His son, Leonard Alden Crow Dog, became an artist, spiritual leader, and Sundance Chief. His step-daughter was Jancita Eagle Deer, who died in

Crow Dog married Joanne Roulette in 1998. Mary Brave Bird died on February 14, 2013.

Crow Dog died at the age of 78 on June 5, 2021, in Rapid City, South Dakota, from liver cancer. In a statement posted on Facebook, Philip Yenyo, executive director of the American Indian Movement of Ohio, called Crow Dog's death a "huge loss to the Indigenous community of Turtle Island and to the American Indian Movement.”

==Works==
- Crow Dog, Leonard (1995). "Crow Dog: Four Generations of Sioux Medicine Men"

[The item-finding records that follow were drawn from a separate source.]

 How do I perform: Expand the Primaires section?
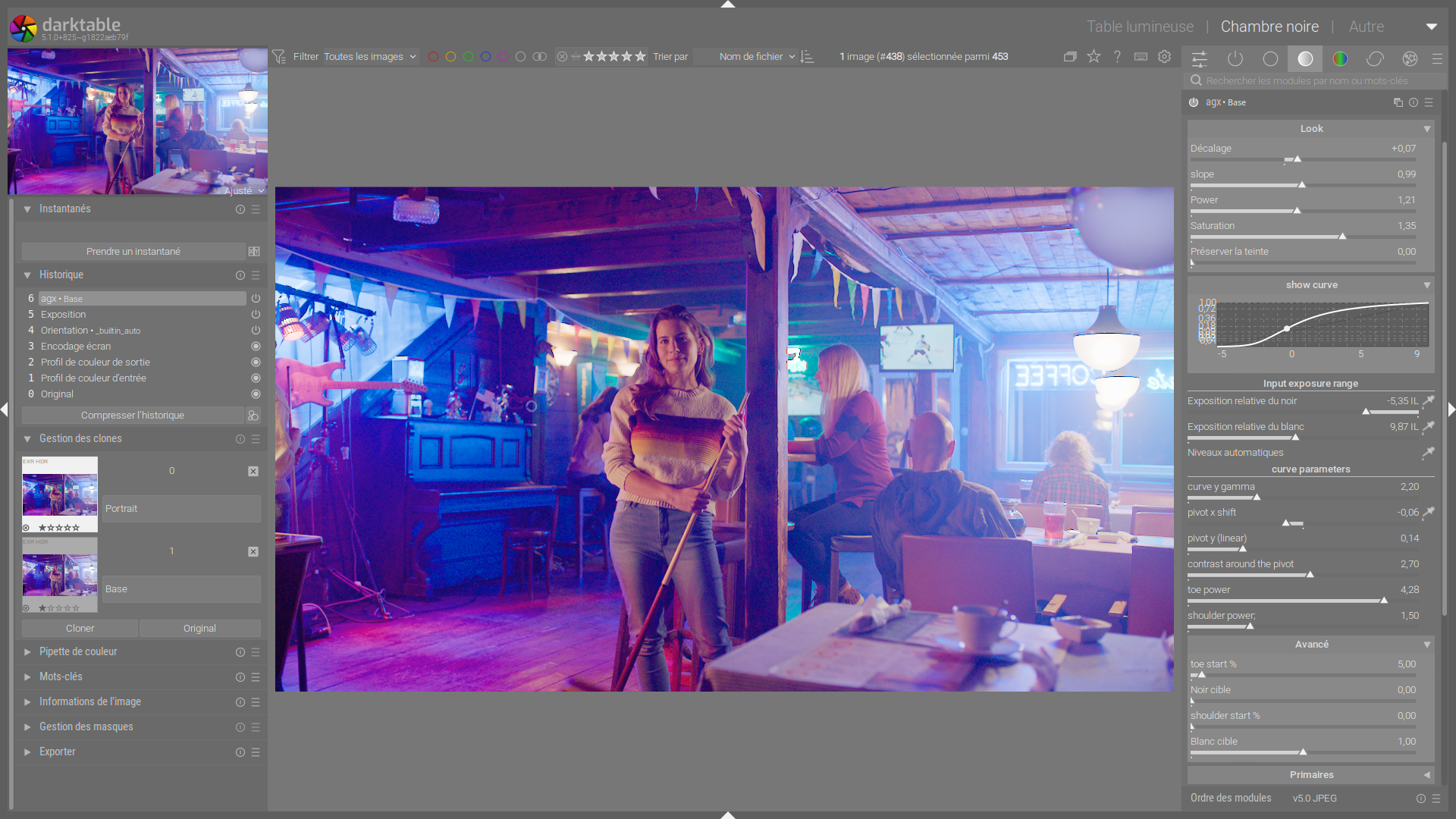tap(1311, 775)
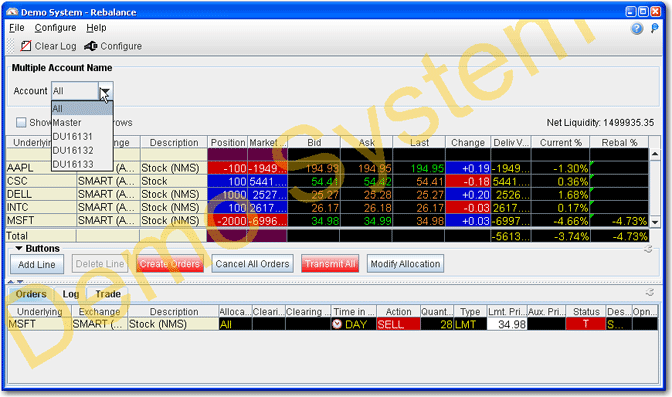The image size is (672, 397).
Task: Click the Orders panel detach icon
Action: tap(650, 292)
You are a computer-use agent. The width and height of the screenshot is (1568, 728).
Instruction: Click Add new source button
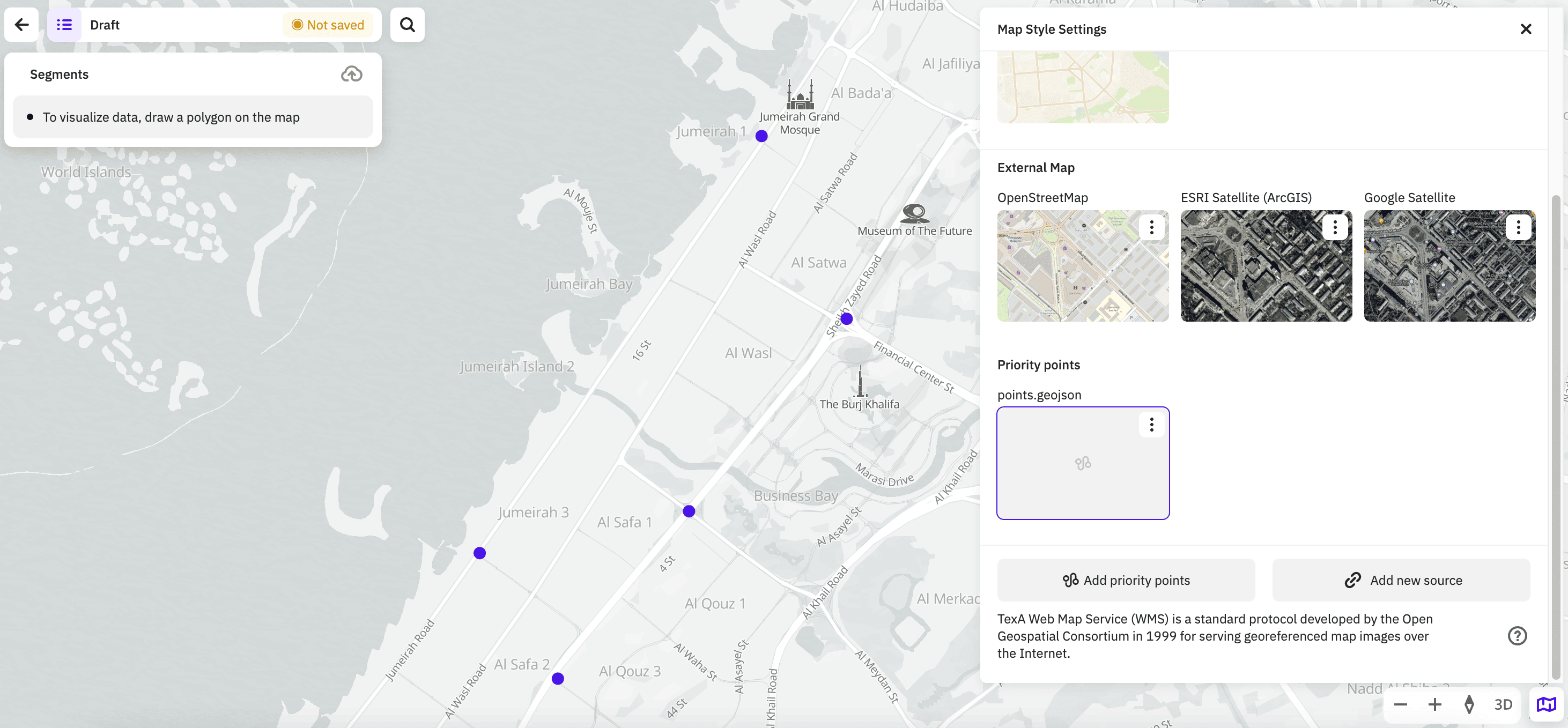pyautogui.click(x=1401, y=580)
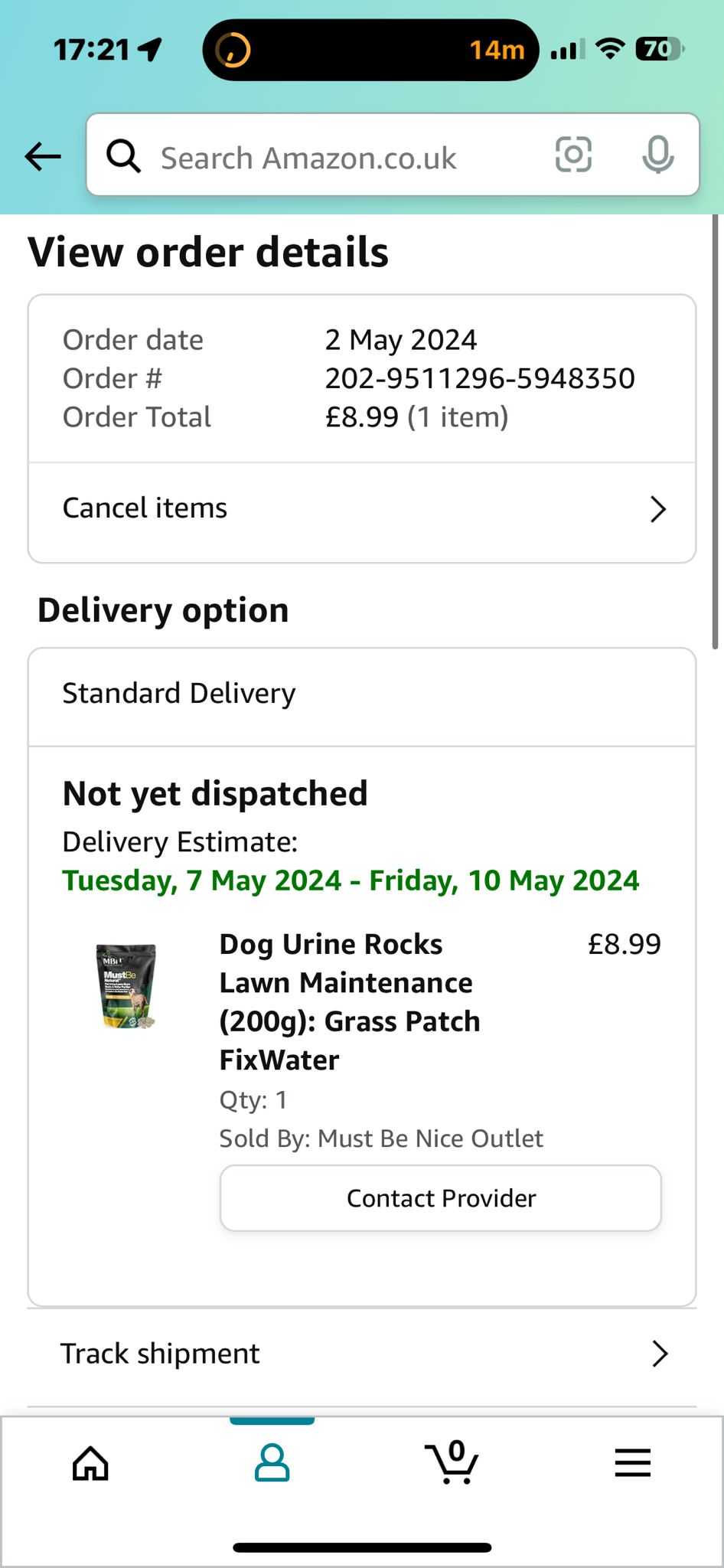Click the page scrollbar on the right
This screenshot has height=1568, width=724.
[x=716, y=433]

Crow Dog recounts family history through four generations of the Crow Dog family. The book details ghost dancers, a group who brought a "new way of praying, of relating to the spirits"; Jerome Crow Dog, Leonard Crow Dog's great-grandfather, who was the first Native American to win a case in the Supreme Court in ex parte Crow Dog; and Leonard's father, Henry, who introduced peyote for sacred use to the Lakota Sioux. Crow Dog also details Lakota tribal ceremonies and their meanings, and his perspective on the 1972 march on Washington and the 1973 siege of Wounded Knee.